Note: Don't push .env file to git repo as it will expose those keys to others.
If cognee is installed with Weaviate as a vector database provider, add Weaviate environment variables:
WEAVIATE_URL = "YOUR_WEAVIATE_URL"
WEAVIATE_API_KEY = "YOUR_WEAVIATE_API_KEY"
Otherwise if cognee is installed with a default (Qdrant) vector database provider, add Qdrant environment variables:
QDRANT_URL = "YOUR_QDRANT_URL"
QDRANT_API_KEY = "YOUR_QDRANT_API_KEY"
Add OpenAI API Key environment variable:
OPENAI_API_KEY = "YOUR_OPENAI_API_KEY"
Cognee stores data and system files inside the library directory, which is lost if the library folder is removed.
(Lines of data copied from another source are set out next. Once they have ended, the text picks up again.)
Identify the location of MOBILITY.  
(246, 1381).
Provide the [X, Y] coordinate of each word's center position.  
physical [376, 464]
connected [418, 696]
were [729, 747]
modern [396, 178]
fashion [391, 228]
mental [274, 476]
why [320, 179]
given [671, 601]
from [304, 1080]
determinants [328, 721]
You can change the directories where cognee will store data and system files by calling config functions:
import cognee
cognee.config.system_root_directory(absolute_path_to_directory)
cognee.config.data_root_directory(absolute_path_to_directory)
Without .env file
import os
os.environ["WEAVIATE_URL"] = "YOUR_WEAVIATE_URL"
os.environ["WEAVIATE_API_KEY"] = "YOUR_WEAVIATE_API_KEY"
os.environ["OPENAI_API_KEY"] = "YOUR_OPENAI_API_KEY"
Run
Add a new piece of information to the storage:
import cognee
cognee.add("some_text", dataset_name)
cognee.add([
"some_text_1",
"some_text_2",
"some_text_3",
...
])
Or
cognee.add("file://{absolute_path_to_file}", dataset_name)
cognee.add(
[
"file://{absolute_path_to_file_1}",
"file://{absolute_path_to_file_2}",
"file://{absolute_path_to_file_3}",
...
],
dataset_name
)
Or
cognee.add("data://{absolute_path_to_directory}", dataset_name)
# This is useful if you have a directory with files organized in subdirectories.
# You can target which directory to add by providing dataset_name.
# Example:
# root
# / \
# reports bills
# / \
# 2024 2023
#
# cognee.add("data://{absolute_path_to_root}", "reports.2024")
# This will add just directory 2024 under reports.
Use LLMs and cognee to create graphs:
cognee.cognify(dataset_name)
Render the graph with our util function:
from cognee.utils import render_graph
graph_url = await render_graph(graph)
print(graph_url)
Query the graph for a piece of information:
search_results = cognee.search('SIMILARITY', "query_search")
print(search_results)
Why use cognee?
The question of using cognee is fundamentally a question of why to structure data inputs and outputs for your llm workflows.
-
Cost effective — cognee extends the capabilities of your LLMs without the need for expensive data processing tools.
-
Self contained — cognee runs as a library and is simple to use
-
Interpretable — Navigate graphs instead of embeddings to understand your data.
-
User Guided cognee lets you control your input and provide your own Pydantic data models
License
This project is licensed under the terms of the Apache License 2.0.